No português falado com sotaque nheengatu,
surgirá o dialeto caipira. Difundido a partir de 1727, quando proibida a língua
geral, foi na forma caipira resistência à repressão à possibilidade dos
movimentos nativistas do começo do século XVIII.
Nesse dialeto, a áspera língua da mãe pátria
é suavizada pela abundância de vogais em relação às consoantes. Os erres dos
infinitivos dos verbos são suprimidos e se tornam: falá, dizê. As consoantes
dobradas são substituídas por vogais: orêia, muié, cuié. Os índios tinham
dificuldade com as consoantes e valorizavam as vogais. Sem contar a
persistência de toponímicos.
As palavras nheengatu são intraduzíveis do
português para o nheengatu e do nheengatu para o português. Isso fica claro
numa obra-prima que é a obra de Ermanno Stradelli (“Vocabulário
Português-Nheengatu/Nheengatu-Português”, Ateliê Editorial, 2014), um juiz em
Lábrea, na Amazônia, nheengatu falante, que lá morreu (em 1926) num leprosário.
Um milagre que seu manuscrito tenha sido salvo.
No português escrito e no português falado,
somos bilíngues. Bilinguismo disfarçado na pronúncia de erres com sotaques de
“éles” pronunciados pela metade. O índio do período colonial resiste na fala,
na comida, na música, no imaginário brasileiro.
Os jesuítas, no século XVI, adaptaram ritos e
danças indígenas aos ritos católicos. Caso da dança de Santa Cruz, dançada no
átrio das igrejas dos aldeamentos dos arredores de São Paulo nos três primeiros
dias de maio. Ainda persiste no antigo aldeamento de Carapicuíba.

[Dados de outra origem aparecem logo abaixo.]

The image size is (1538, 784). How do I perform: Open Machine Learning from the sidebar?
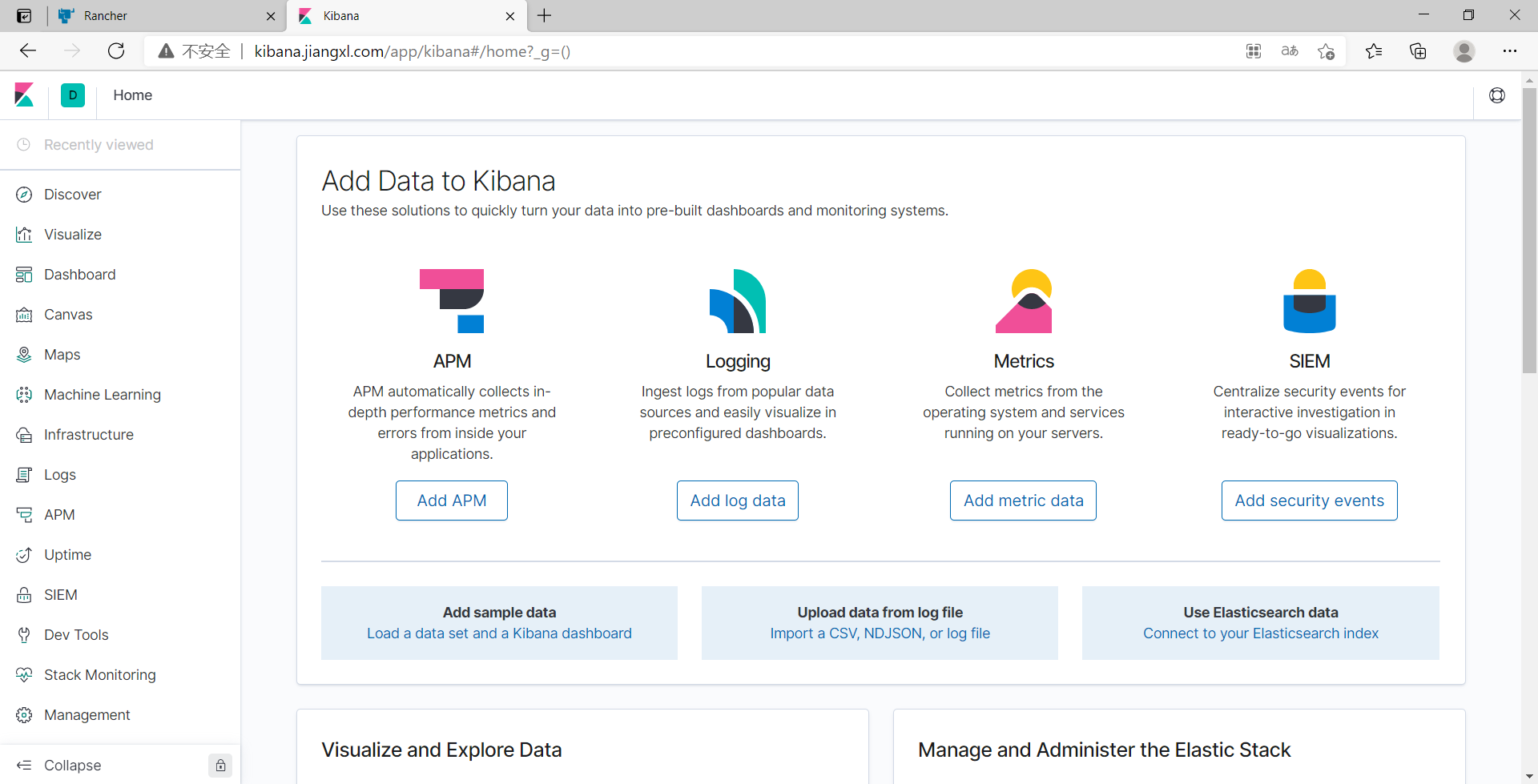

É adaptação da dança do sapo (cururu em
tupi), cuja pronúncia era parecida com “cruz’ e se tornou a dança da Santa
Cruz. Em pares, atrás do violeiro, dançam em direção ao calvário e recuam, de
costas em direção a ele, ritmadamente. Dança caipira.
Em 1929, Cornélio Pires, na “Moda do Bonde
Camarão”, transformou a música caipira em música sertaneja e fez do caipira
personagem da crítica conservadora às anomalias e irracionalidades da sociedade
urbana.
Nem por isso as origens remotas, tribais e
jesuíticas do enraizamento da música perdeu formas e significações indígenas. O
cateretê, que foi na origem dança tribal vedada às mulheres, na cultura caipira
manteve a interdição.
Na culinária, o caipira persiste no virado de
feijão e na farinha de milho. Em 1920, à porta de um restaurante uma placa
anunciava: “Hoje, virado à paulista”. Prato ainda hoje servido às
segundas-feiras nos restaurantes populares da cidade de São Paulo.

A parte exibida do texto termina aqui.